A question that I often ponder upon is, do Venture Capitalists make bets or investments?
Let’s break it down:
- Bets: High-risk decisions based on intuition or limited data, with unpredictable outcomes.
- Investments: Calculated allocations of resources backed by research, analysis, and expectations of sustainable returns.
I’ve often asked this question to other capitalists, and the answers has been intellectually draining: These are ‘Calculated Bets’”.
Finally, I’ve decided to find the answer – it’s binary.
Many of the most famous venture capital investments today—valued at billions—were once tiny bets on companies worth less than a million. These early investments, typically in pre-seed or seed rounds, often went to ambitious founders, often IIT/IIM alumni, armed with little more than a pitch deck, strong communication skills, and a version of MS Office.
Investments were led majorly on intuition and analysis. Pitch decks had very less to say. Few examples: link.
There were rarely any actual products or business plans. No DCF models, historical growth data, or peer benchmarks—especially since many of these entities were creating entirely new categories. In hindsight, these early decisions seem to resemble bets more than investments.
Hmm… there’s more to it.
The first generation of venture capitalists were often former entrepreneurs themselves. Calling their decisions “bets” is like suggesting that a lion leaps at its prey based purely on intuition, without factoring in years of experience honed through countless hunts.
There is more than one attribution here:
- A lion doesn’t calculate the math behind every chase, yet it succeeds often enough because it knows its prey. Similarly, experienced venture capitalists don’t rely solely on intuition; their insights are shaped by years of experience and pattern recognition.
- And just like a lion isn’t successful every time it hunts, not every failed investment can be dismissed as a poorly calculated bet.
So, are these investments?
…Twist…
One clear distinction is scale. A lion catches what’s in sight—a buck, not an elephant. But venture capital operates differently. Imagine the rustling of leaves on the other side of the bush. What’s behind it could be a buck, a mouse, or even a snake.
My point here?
- Consistency in outcomes differentiates investments from bets.

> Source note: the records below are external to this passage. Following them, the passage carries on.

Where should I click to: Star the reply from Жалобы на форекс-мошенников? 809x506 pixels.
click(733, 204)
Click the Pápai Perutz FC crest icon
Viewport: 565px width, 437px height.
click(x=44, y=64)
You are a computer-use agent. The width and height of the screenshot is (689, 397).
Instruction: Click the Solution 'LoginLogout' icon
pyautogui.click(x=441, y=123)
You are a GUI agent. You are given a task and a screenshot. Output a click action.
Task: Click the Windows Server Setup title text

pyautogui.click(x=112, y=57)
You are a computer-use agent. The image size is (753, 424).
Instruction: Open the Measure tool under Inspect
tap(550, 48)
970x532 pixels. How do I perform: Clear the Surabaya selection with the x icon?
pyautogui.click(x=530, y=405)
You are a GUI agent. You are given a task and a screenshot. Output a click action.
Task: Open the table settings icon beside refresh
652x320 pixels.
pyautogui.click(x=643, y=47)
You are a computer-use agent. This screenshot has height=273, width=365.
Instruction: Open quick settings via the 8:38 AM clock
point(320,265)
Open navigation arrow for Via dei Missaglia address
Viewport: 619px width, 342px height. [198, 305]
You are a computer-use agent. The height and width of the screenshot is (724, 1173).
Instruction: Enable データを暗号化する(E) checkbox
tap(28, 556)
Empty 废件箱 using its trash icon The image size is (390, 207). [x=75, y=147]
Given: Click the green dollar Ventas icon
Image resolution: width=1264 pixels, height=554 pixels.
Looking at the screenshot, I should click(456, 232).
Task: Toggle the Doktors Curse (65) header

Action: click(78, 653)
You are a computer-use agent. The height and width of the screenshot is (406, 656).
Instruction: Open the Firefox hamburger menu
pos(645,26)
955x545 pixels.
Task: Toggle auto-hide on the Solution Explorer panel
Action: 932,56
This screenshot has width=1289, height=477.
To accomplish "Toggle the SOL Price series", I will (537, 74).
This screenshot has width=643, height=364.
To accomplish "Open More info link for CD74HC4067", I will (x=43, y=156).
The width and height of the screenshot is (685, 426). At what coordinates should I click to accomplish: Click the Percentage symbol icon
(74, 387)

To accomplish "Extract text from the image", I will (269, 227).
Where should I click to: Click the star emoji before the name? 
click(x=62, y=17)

- At a portfolio level, consistency means predictable returns.
Venture capital, however, thrives on outlier outcomes, producing returns anywhere from 0x to 7000x. It’s this potential for outliers that attracts many investors.
Two Types of Capitalist Strategies
Most venture capitalists fall into one of two camps:
- Those chasing outlier outcomes.
- Those prioritizing consistent, predictable returns.
Those in between, in their language are still figuring out their product market fit.
Interestingly, returns will be similar for both the kinds, the power of averaging.
Now, importantly, how do you distinguish between the two?
Explainability.
Explainability is the defining trait.
- Investments are clear in their rationale and can be understood by both insiders and outsiders.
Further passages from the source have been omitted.